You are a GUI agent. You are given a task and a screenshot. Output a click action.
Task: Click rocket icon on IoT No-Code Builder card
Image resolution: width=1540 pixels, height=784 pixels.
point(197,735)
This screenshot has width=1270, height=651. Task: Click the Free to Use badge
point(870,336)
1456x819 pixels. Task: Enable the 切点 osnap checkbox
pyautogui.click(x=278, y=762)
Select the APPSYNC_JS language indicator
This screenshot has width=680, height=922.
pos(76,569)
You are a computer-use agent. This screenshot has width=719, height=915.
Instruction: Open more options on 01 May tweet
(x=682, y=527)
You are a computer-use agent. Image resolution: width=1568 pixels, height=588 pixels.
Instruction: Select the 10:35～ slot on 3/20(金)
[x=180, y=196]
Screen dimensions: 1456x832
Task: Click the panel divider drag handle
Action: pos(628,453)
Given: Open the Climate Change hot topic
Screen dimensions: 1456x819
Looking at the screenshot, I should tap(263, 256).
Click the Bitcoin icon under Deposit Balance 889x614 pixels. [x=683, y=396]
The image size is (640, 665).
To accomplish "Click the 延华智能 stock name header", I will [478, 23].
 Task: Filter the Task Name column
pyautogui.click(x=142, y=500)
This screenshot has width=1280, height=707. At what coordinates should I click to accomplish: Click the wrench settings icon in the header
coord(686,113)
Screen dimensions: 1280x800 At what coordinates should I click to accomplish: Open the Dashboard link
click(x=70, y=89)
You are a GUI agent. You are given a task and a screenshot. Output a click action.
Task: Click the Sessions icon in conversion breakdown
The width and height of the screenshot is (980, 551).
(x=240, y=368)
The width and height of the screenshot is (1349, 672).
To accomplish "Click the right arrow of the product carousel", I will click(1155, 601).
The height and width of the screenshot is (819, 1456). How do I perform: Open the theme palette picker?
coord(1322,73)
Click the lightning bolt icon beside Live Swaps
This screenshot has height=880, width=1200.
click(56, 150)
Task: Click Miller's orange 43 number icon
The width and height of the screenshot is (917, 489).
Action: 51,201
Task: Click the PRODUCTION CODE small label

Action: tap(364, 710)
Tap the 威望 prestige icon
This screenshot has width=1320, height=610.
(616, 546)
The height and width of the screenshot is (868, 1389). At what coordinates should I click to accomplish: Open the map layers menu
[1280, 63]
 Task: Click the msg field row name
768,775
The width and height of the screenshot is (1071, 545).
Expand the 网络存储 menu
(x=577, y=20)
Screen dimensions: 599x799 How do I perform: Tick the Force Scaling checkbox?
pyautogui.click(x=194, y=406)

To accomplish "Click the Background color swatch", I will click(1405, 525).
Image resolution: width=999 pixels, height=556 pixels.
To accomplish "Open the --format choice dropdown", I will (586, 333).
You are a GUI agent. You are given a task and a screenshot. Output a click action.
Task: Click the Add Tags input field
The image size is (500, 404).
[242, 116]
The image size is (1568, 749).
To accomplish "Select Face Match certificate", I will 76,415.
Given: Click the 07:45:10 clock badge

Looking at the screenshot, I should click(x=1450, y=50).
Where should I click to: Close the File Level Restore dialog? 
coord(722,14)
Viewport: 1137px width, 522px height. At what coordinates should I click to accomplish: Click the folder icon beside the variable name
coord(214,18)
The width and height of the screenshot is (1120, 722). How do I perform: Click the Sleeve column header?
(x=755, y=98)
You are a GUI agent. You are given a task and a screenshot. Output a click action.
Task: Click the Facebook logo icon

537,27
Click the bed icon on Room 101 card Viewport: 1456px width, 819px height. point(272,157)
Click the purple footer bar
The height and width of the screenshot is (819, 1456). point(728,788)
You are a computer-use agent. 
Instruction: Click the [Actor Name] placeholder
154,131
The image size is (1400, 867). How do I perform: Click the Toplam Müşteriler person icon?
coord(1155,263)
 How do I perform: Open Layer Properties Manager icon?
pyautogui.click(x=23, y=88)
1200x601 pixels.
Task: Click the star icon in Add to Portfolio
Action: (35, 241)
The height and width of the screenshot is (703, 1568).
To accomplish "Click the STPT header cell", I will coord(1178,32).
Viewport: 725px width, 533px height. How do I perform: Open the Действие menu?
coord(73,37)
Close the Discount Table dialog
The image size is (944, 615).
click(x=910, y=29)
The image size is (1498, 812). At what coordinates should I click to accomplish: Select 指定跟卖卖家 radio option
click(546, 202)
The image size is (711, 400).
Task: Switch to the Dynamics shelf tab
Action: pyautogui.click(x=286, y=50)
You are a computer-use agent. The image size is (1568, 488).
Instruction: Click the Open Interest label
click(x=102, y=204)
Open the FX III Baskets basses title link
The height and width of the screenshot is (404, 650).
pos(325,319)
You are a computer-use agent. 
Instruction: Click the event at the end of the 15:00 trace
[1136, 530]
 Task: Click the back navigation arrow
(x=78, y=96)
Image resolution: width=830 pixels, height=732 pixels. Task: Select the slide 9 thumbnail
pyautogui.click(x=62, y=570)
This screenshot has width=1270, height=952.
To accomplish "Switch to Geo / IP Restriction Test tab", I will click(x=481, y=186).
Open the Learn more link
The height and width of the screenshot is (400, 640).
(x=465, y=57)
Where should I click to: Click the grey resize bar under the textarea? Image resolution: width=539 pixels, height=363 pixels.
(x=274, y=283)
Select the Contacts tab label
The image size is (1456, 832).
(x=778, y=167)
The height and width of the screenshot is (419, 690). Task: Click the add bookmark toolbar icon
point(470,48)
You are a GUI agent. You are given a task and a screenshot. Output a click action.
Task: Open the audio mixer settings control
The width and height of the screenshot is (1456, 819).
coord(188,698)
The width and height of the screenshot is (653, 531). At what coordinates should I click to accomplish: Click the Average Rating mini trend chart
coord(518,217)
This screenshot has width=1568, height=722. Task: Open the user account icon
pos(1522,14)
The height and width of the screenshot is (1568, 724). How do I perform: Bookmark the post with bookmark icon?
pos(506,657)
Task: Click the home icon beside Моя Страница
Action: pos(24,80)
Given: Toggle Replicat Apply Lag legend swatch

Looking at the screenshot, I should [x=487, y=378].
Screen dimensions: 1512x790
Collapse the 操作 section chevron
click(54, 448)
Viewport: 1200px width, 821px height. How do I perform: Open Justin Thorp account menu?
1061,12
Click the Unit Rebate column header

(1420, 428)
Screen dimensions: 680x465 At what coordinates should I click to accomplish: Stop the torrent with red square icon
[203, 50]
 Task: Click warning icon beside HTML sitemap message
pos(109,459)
····················
▸ **REQUEST**:
Reproduce all of the entries above verbatim, line for line.

▸ **TASK RESULT**:
You are a GUI agent. You are given a task and a screenshot. Output a click action.
Task: Click rocket icon on IoT No-Code Builder card
Image resolution: width=1540 pixels, height=784 pixels.
point(197,735)
This screenshot has width=1270, height=651. Task: Click the Free to Use badge
point(870,336)
1456x819 pixels. Task: Enable the 切点 osnap checkbox
pyautogui.click(x=278, y=762)
Select the APPSYNC_JS language indicator
This screenshot has width=680, height=922.
pos(76,569)
You are a computer-use agent. This screenshot has width=719, height=915.
Instruction: Open more options on 01 May tweet
(x=682, y=527)
You are a computer-use agent. Image resolution: width=1568 pixels, height=588 pixels.
Instruction: Select the 10:35～ slot on 3/20(金)
[x=180, y=196]
Screen dimensions: 1456x832
Task: Click the panel divider drag handle
Action: pos(628,453)
Given: Open the Climate Change hot topic
Screen dimensions: 1456x819
Looking at the screenshot, I should tap(263, 256).
Click the Bitcoin icon under Deposit Balance 889x614 pixels. [x=683, y=396]
The image size is (640, 665).
To accomplish "Click the 延华智能 stock name header", I will [478, 23].
 Task: Filter the Task Name column
pyautogui.click(x=142, y=500)
This screenshot has width=1280, height=707. At what coordinates should I click to accomplish: Click the wrench settings icon in the header
coord(686,113)
Screen dimensions: 1280x800 At what coordinates should I click to accomplish: Open the Dashboard link
click(x=70, y=89)
You are a GUI agent. You are given a task and a screenshot. Output a click action.
Task: Click the Sessions icon in conversion breakdown
The width and height of the screenshot is (980, 551).
(x=240, y=368)
The width and height of the screenshot is (1349, 672).
To accomplish "Click the right arrow of the product carousel", I will click(1155, 601).
The height and width of the screenshot is (819, 1456). How do I perform: Open the theme palette picker?
coord(1322,73)
Click the lightning bolt icon beside Live Swaps
This screenshot has height=880, width=1200.
click(56, 150)
Task: Click Miller's orange 43 number icon
The width and height of the screenshot is (917, 489).
Action: 51,201
Task: Click the PRODUCTION CODE small label

Action: tap(364, 710)
Tap the 威望 prestige icon
This screenshot has width=1320, height=610.
(616, 546)
The height and width of the screenshot is (868, 1389). At what coordinates should I click to accomplish: Open the map layers menu
[1280, 63]
 Task: Click the msg field row name
768,775
The width and height of the screenshot is (1071, 545).
Expand the 网络存储 menu
(x=577, y=20)
Screen dimensions: 599x799 How do I perform: Tick the Force Scaling checkbox?
pyautogui.click(x=194, y=406)

To accomplish "Click the Background color swatch", I will click(1405, 525).
Image resolution: width=999 pixels, height=556 pixels.
To accomplish "Open the --format choice dropdown", I will (586, 333).
You are a GUI agent. You are given a task and a screenshot. Output a click action.
Task: Click the Add Tags input field
The image size is (500, 404).
[242, 116]
The image size is (1568, 749).
To accomplish "Select Face Match certificate", I will 76,415.
Given: Click the 07:45:10 clock badge

Looking at the screenshot, I should click(x=1450, y=50).
Where should I click to: Close the File Level Restore dialog? 
coord(722,14)
Viewport: 1137px width, 522px height. At what coordinates should I click to accomplish: Click the folder icon beside the variable name
coord(214,18)
The width and height of the screenshot is (1120, 722). How do I perform: Click the Sleeve column header?
(x=755, y=98)
You are a GUI agent. You are given a task and a screenshot. Output a click action.
Task: Click the Facebook logo icon

537,27
Click the bed icon on Room 101 card Viewport: 1456px width, 819px height. point(272,157)
Click the purple footer bar
The height and width of the screenshot is (819, 1456). point(728,788)
You are a computer-use agent. 
Instruction: Click the [Actor Name] placeholder
154,131
The image size is (1400, 867). How do I perform: Click the Toplam Müşteriler person icon?
coord(1155,263)
 How do I perform: Open Layer Properties Manager icon?
pyautogui.click(x=23, y=88)
1200x601 pixels.
Task: Click the star icon in Add to Portfolio
Action: (35, 241)
The height and width of the screenshot is (703, 1568).
To accomplish "Click the STPT header cell", I will coord(1178,32).
Viewport: 725px width, 533px height. How do I perform: Open the Действие menu?
coord(73,37)
Close the Discount Table dialog
The image size is (944, 615).
click(x=910, y=29)
The image size is (1498, 812). At what coordinates should I click to accomplish: Select 指定跟卖卖家 radio option
click(546, 202)
The image size is (711, 400).
Task: Switch to the Dynamics shelf tab
Action: pyautogui.click(x=286, y=50)
You are a computer-use agent. The image size is (1568, 488).
Instruction: Click the Open Interest label
click(x=102, y=204)
Open the FX III Baskets basses title link
The height and width of the screenshot is (404, 650).
pos(325,319)
You are a computer-use agent. 
Instruction: Click the event at the end of the 15:00 trace
[1136, 530]
 Task: Click the back navigation arrow
(x=78, y=96)
Image resolution: width=830 pixels, height=732 pixels. Task: Select the slide 9 thumbnail
pyautogui.click(x=62, y=570)
This screenshot has width=1270, height=952.
To accomplish "Switch to Geo / IP Restriction Test tab", I will click(x=481, y=186).
Open the Learn more link
The height and width of the screenshot is (400, 640).
(x=465, y=57)
Where should I click to: Click the grey resize bar under the textarea? Image resolution: width=539 pixels, height=363 pixels.
(x=274, y=283)
Select the Contacts tab label
The image size is (1456, 832).
(x=778, y=167)
The height and width of the screenshot is (419, 690). Task: Click the add bookmark toolbar icon
point(470,48)
You are a GUI agent. You are given a task and a screenshot. Output a click action.
Task: Open the audio mixer settings control
The width and height of the screenshot is (1456, 819).
coord(188,698)
The width and height of the screenshot is (653, 531). At what coordinates should I click to accomplish: Click the Average Rating mini trend chart
coord(518,217)
This screenshot has width=1568, height=722. Task: Open the user account icon
pos(1522,14)
The height and width of the screenshot is (1568, 724). How do I perform: Bookmark the post with bookmark icon?
pos(506,657)
Task: Click the home icon beside Моя Страница
Action: pos(24,80)
Given: Toggle Replicat Apply Lag legend swatch

Looking at the screenshot, I should [x=487, y=378].
Screen dimensions: 1512x790
Collapse the 操作 section chevron
click(54, 448)
Viewport: 1200px width, 821px height. How do I perform: Open Justin Thorp account menu?
1061,12
Click the Unit Rebate column header

(1420, 428)
Screen dimensions: 680x465 At what coordinates should I click to accomplish: Stop the torrent with red square icon
[203, 50]
 Task: Click warning icon beside HTML sitemap message
pos(109,459)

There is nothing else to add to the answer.